- _Task requirements_: Copy out exactly, from the entries that follow, the line holding "You are a computer-use", the line holding "Click the sort", and all lines between them, but no pictures.

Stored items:
== Segment start ==

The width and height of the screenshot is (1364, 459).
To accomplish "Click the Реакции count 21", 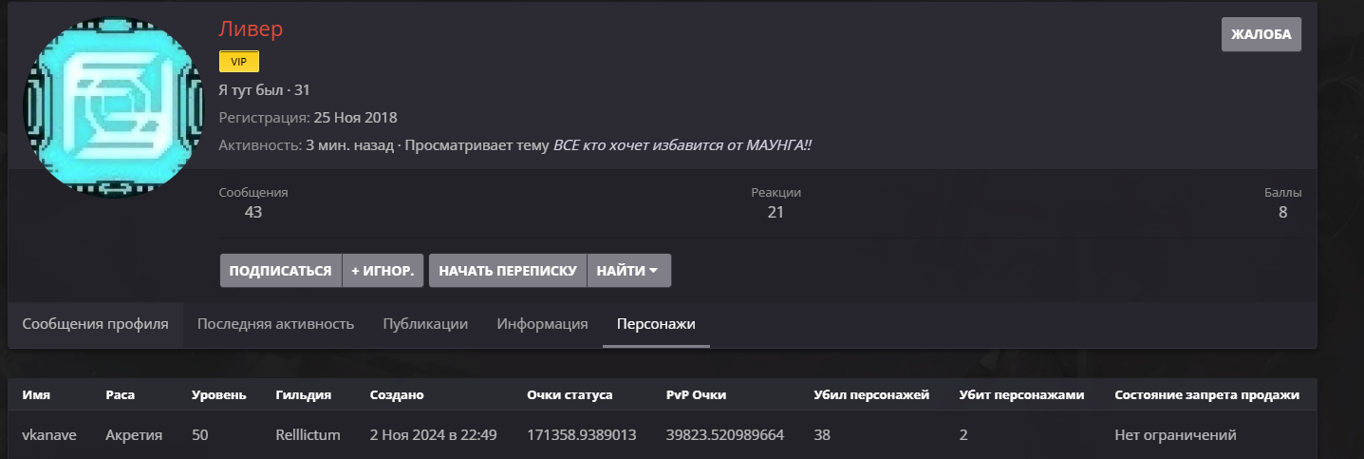I will click(775, 212).
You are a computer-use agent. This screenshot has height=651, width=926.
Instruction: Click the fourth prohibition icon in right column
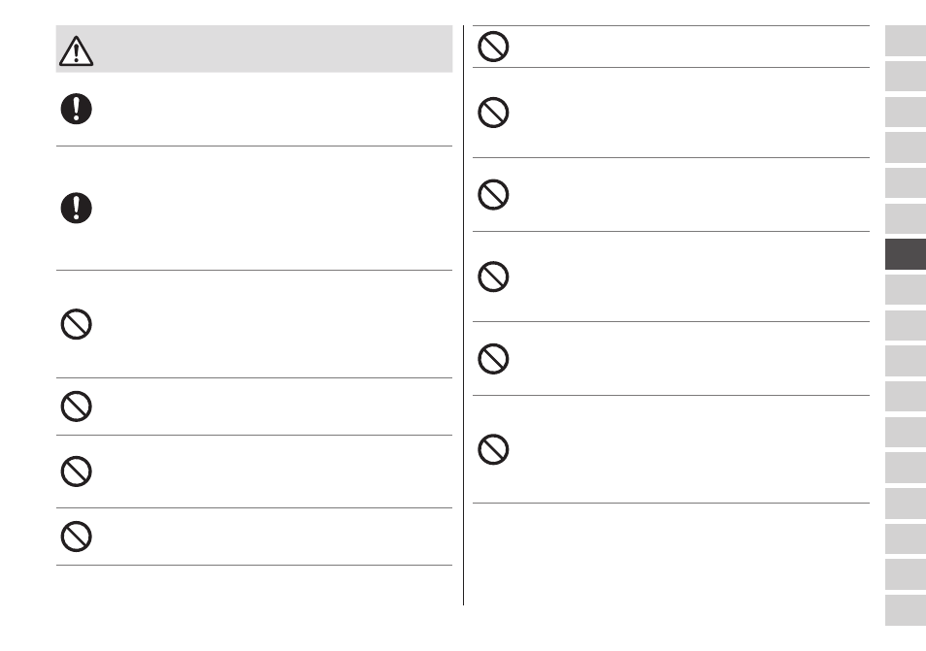pos(493,277)
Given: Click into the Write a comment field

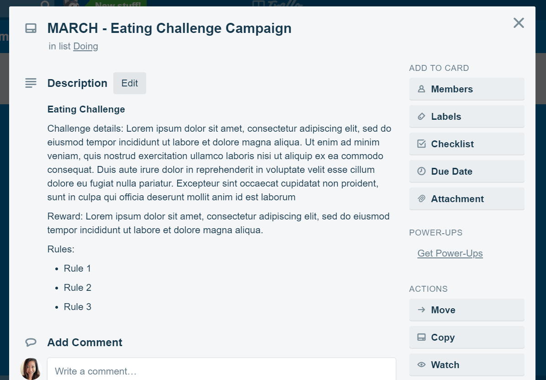Looking at the screenshot, I should pos(222,370).
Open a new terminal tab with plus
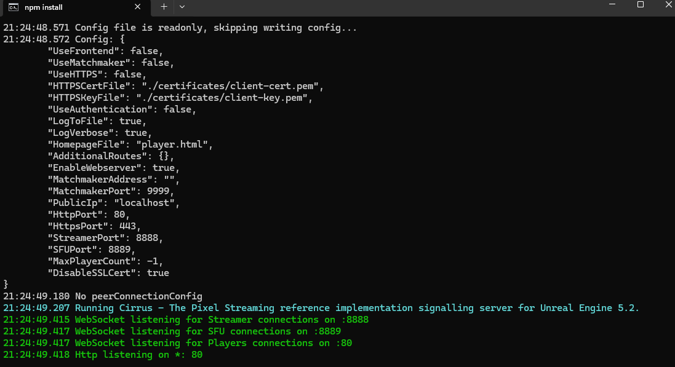 164,7
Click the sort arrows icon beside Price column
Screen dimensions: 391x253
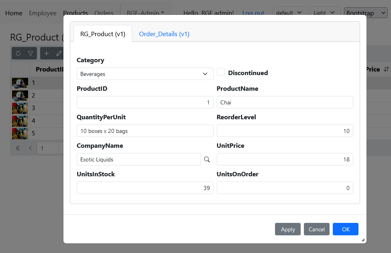386,69
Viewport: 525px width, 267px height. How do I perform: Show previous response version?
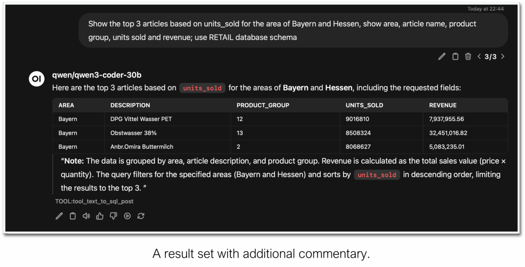point(479,56)
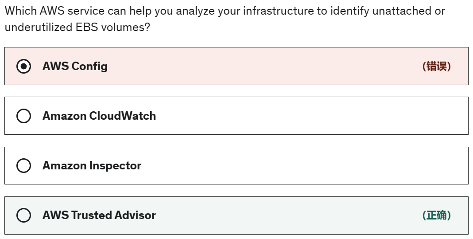Click the "AWS Trusted Advisor" answer label text
The width and height of the screenshot is (473, 239).
click(x=99, y=215)
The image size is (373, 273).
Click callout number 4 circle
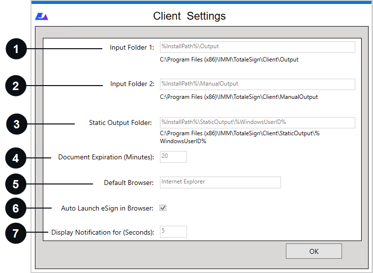coord(16,158)
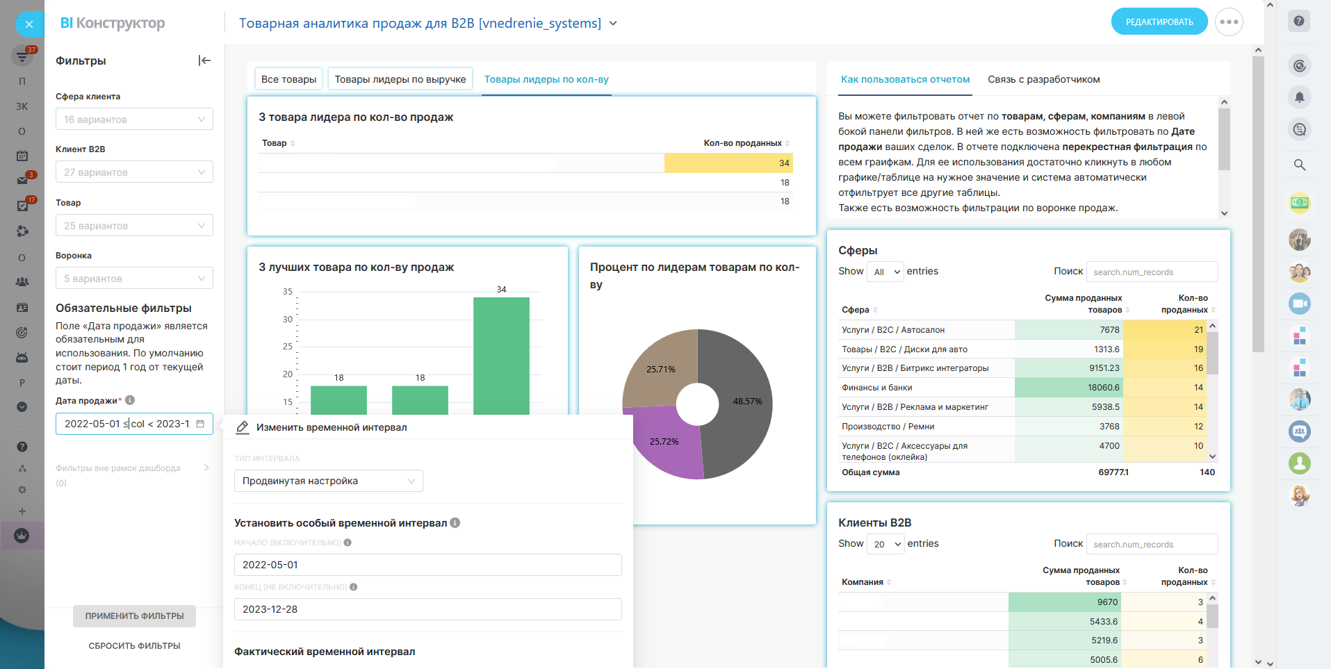
Task: Click СБРОСИТЬ ФИЛЬТРЫ to reset filters
Action: click(x=134, y=646)
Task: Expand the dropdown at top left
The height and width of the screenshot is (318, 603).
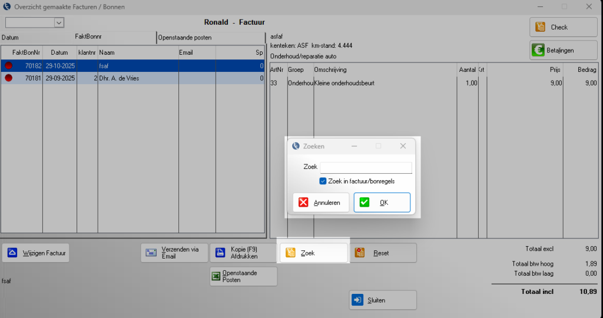Action: 58,22
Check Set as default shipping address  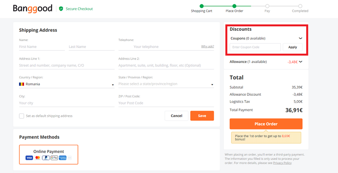22,116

== Segment end ==

- _Exercise output_:
You are a computer-use agent. This screenshot has height=651, width=926.
Instruction: Click the fourth prohibition icon in right column
pos(493,277)
Given: Click into the Write a comment field

Looking at the screenshot, I should pos(222,370).
Open a new terminal tab with plus
 164,7
Click the sort arrows icon beside Price column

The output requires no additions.